Wednesday, July 21, 2010

I offer to help, and you neglect me? (sic)

1:13 PM 7/21/10

The voices said, 'Dear world: I apologize for obsessing still more about this topic.'

Every once in a while, Curtis would ask for my help with some of his work. He would usually ask for something simple, like for me to finish washing the salad bar tongs, or to help him with some kind of accident, like a flooded drain in the back room.

One day I was running behind a bit, and I think I had also helped him with something earlier, at my own expense when I was already a bit late in closing the food service department.

He came over to me, and he seemed nervous like he was getting up his courage for something. He said, 'Can I help you with anything?' He seemed reluctant, stiff, uncomfortable. It seemed exactly like the times when the voices are forcing me to do something I don't want to do.

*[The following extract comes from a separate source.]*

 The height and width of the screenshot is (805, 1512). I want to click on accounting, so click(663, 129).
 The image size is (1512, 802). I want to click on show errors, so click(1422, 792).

I got scared by this. I said, 'Oh, no, no, that's okay, you don't have to help me with anything!' I was thinking, but I didn't say out loud, 'You don't have to DO anything to be my friend.' I didn't want him to think that he had to 'do things for me' or 'pay' me in some way, to receive love and friendship. I didn't want to make him 'work' in order to be loved. It seemed like expecting too much if I asked him to help me finish my work.

He reacted instantly when I said no. 'I offer to help you, and you neglect me?' He said 'neglect,' not 'reject,' but I knew what he meant. He backed away and he seemed afraid and anxious. I can't describe exactly what his hands did, but he sort of blocked himself with his hands, putting them up in front of himself protectively. He's done that gesture before. Palms up and outwards facing me, if I recall - I'm trying to imitate the gesture he made, but it was so long ago, I don't remember.

I am more and more sure that someone is interfering with our electronic communication.